We also conclude that there was "no reasonable likelihood that the false testimony could have affected the jury verdict." Endicott, 869 F.2d at 455. The defense capably impeached LeFever's credibility on the basis of the immunity agreement. The additional impeachment value gained would have served only to emphasize a fact already established on cross-examination: that LeFever received a benefit for his testimony. Moreover, because LeFever's federal sentence was to expire in a mere five weeks, the government had a powerful weapon with which to rehabilitate LeFever should the understanding have been properly raised at trial.

IV

Relying on People v. Galloway, 100 Cal.App.3d 551, 160 Cal.Rptr. 914 (1979), Albertson contends that the court erred by allowing the prosecution to raise an inference of fabrication from the alibi witnesses' failure to come forward prior to trial.

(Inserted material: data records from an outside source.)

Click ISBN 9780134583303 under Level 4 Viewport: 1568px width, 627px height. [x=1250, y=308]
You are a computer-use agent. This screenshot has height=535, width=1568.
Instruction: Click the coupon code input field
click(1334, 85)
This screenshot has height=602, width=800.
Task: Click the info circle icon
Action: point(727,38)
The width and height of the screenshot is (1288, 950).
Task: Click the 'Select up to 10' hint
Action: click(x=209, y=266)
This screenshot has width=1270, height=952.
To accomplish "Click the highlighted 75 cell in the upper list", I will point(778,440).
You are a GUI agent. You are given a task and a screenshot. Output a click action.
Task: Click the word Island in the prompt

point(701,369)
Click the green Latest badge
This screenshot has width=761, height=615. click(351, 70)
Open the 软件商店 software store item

Because Albertson failed to move for a mistrial or to otherwise object to the prosecution's closing argument, we review for plain error. See, e.g., United States v. Falsia 24 F.2d 1339, 1342 (9th Cir.1983). Galloway is inapposite as it applies only to inferences raised from a criminal defendant's exercise of his constitutional right to remain silent. The prosecution may draw reasonable inferences from the evidence during argument. United States v. Gray, 876 F.2d 1411, 1417 (9th Cir.1989). Fabrication was a reasonable inference from the alibi witnesses' failure to come forward under the circumstances of this case.

V

Albertson contends that the court erred by curtailing his opportunity to voir dire prospective jurors, thus impairing his exercise of peremptory challenges. Noting that five jurors who ultimately decided the case were not asked specifically about their views as to the presumption of innocence and that several jurors were removed for cause because of their disagreement with this principle, Albertson implies that there was a problem in the group voir dire conducted by the court. He also implies that the court erred in curtailing his voir dire privileges when the other attorneys were responsible for asking inappropriate questions.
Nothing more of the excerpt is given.